British engineer and car designer (born 1966)

Nicholas John Peter Wirth (born 26 March 1966) is an automotive engineer and the founder and owner of Wirth Research.

He is also the former owner of the Simtek Formula One team, a former aerodynamicist at March and former technical director at the Benetton, and Virgin Racing teams.

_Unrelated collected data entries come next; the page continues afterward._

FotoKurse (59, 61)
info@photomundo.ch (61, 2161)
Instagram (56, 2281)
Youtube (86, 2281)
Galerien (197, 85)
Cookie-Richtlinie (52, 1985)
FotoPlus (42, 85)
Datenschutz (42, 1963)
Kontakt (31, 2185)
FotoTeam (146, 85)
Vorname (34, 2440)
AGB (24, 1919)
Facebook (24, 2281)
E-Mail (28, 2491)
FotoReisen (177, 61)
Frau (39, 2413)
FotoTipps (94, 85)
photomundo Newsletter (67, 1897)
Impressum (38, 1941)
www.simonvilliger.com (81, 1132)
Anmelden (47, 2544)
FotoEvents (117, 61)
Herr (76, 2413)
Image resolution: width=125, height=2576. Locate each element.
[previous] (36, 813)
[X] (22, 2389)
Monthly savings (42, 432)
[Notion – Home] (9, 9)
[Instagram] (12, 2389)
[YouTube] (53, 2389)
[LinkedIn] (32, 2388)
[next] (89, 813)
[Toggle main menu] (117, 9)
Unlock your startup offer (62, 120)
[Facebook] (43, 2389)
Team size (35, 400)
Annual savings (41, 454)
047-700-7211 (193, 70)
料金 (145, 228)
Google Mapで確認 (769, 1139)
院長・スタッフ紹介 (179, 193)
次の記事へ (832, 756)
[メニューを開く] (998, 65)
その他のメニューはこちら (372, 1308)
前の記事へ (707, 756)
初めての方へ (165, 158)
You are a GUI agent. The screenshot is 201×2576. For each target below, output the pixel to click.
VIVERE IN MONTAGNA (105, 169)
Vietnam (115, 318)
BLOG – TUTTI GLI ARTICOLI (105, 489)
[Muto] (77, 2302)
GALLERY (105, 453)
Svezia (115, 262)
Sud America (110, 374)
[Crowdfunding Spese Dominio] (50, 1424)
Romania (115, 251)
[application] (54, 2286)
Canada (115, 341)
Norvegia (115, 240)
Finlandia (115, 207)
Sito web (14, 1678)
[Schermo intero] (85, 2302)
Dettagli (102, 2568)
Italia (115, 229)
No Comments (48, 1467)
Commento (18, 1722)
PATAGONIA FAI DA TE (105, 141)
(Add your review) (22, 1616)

== Education and early life==
Wirth attended Sevenoaks School from 1977 to 1984 and has B.Sc(Hons) in Mechanical Engineering (First Class) from University College London and is the youngest-ever Fellow of the Royal Institution of Mechanical Engineers.

==Simtek==

From October 1993 to June 1995, Wirth was founder, owner, and technical director of Simtek Grand Prix, a Formula One racing team that first appeared in the 1994 Formula One season.

==Virgin Racing==
In 2009 Wirth Design teamed up with John Booth of Manor Motorsport to create a car for the 2010 Formula One season. Wirth was appointed the technical director of the team. Richard Branson's company Virgin became a title sponsor and the team was renamed Virgin Racing. The car that Wirth designed for use in the 2010 season, the Virgin VR-01, is the first Formula One racing car designed entirely with computational fluid dynamics with no use of traditional wind tunnels during the design or build process.

Wirth also designed Virgin's second F1 car, the MVR-02, but its performance proved to be disappointing as it failed to close the gap to the leaders relative to the VR-01. In June 2011, Virgin announced that it had parted company with Wirth and abandoned its policy of only using CFD.